EXTRACTED TEXT:
Effort Estimation
Tracking development effort for the ZOL Intelligent Search project -- a PXL AI Technology Architect graduation project built with AI-assisted development.
This page is updated weekly to reflect the latest project activity. Last full table update: 2026-05-31.
Summary
| Metric | Value |
|---|---|
| Project start | 2026-02-06 |
| Current date | 2026-05-31 |
| Duration | ~17 weeks |
| Unique working days | ~95 |
| Total commits | 2,432 |
| Estimated total prompting hours | 190--250 hours |
| Working model | Human architect + Claude Code AI pair programming |
The development model pairs a human architect (responsible for design decisions, architecture, and quality oversight) with Claude Code as an AI pair programmer (responsible for code generation, refactoring, testing, and documentation). The human drives every session through natural-language prompts; the AI executes within those instructions.

WORK INSTRUCTION 1: Copy everything from "Effort Estimation" down to "table update: 2026-05-31." in the effort estimation page, word for word.
WORK INSTRUCTION 2: List the names of all the metrics in the summary table of the effort estimation page.
WORK INSTRUCTION 3: According to the effort estimation page, what is the total number of commits?

DATA SECTION:
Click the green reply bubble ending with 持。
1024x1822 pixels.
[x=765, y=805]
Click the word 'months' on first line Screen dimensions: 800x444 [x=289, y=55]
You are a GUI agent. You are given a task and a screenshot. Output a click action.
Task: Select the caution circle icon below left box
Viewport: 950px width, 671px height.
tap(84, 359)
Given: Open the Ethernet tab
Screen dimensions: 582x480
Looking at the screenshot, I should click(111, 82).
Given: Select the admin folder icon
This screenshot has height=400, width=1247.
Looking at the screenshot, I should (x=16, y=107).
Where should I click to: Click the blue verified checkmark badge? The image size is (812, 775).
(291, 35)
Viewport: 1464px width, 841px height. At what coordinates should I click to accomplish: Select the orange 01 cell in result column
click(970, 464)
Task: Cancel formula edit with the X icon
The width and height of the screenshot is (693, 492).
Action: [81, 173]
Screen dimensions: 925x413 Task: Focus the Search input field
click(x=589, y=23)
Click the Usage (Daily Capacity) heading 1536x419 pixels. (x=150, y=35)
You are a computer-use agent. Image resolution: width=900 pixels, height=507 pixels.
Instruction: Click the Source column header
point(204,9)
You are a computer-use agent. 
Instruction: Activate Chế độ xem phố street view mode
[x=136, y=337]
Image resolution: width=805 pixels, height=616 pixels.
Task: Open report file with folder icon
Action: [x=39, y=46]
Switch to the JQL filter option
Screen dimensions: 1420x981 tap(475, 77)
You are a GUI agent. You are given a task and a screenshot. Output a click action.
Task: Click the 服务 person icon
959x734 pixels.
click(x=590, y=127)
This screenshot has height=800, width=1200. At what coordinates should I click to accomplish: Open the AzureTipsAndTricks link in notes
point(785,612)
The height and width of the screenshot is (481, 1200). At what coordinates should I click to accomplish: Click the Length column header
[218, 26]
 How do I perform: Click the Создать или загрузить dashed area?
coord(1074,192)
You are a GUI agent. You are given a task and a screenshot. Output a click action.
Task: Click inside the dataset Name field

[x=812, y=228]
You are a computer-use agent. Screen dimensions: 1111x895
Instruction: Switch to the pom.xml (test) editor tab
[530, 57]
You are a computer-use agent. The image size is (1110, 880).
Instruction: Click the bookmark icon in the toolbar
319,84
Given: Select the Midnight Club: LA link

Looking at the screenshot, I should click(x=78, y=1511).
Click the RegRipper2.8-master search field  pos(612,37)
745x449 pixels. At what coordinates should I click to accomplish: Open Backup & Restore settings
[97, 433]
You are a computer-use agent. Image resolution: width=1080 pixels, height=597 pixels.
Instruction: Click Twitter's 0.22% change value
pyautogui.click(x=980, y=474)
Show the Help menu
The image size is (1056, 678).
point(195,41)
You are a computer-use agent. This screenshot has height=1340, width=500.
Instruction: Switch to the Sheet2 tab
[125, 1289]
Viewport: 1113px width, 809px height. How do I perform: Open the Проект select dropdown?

ANSWER SPACE 1:
Effort Estimation
Tracking development effort for the ZOL Intelligent Search project -- a PXL AI Technology Architect graduation project built with AI-assisted development.
This page is updated weekly to reflect the latest project activity. Last full table update: 2026-05-31.

ANSWER SPACE 2:
Project start
Current date
Duration
Unique working days
Total commits
Estimated total prompting hours
Working model

ANSWER SPACE 3: 2,432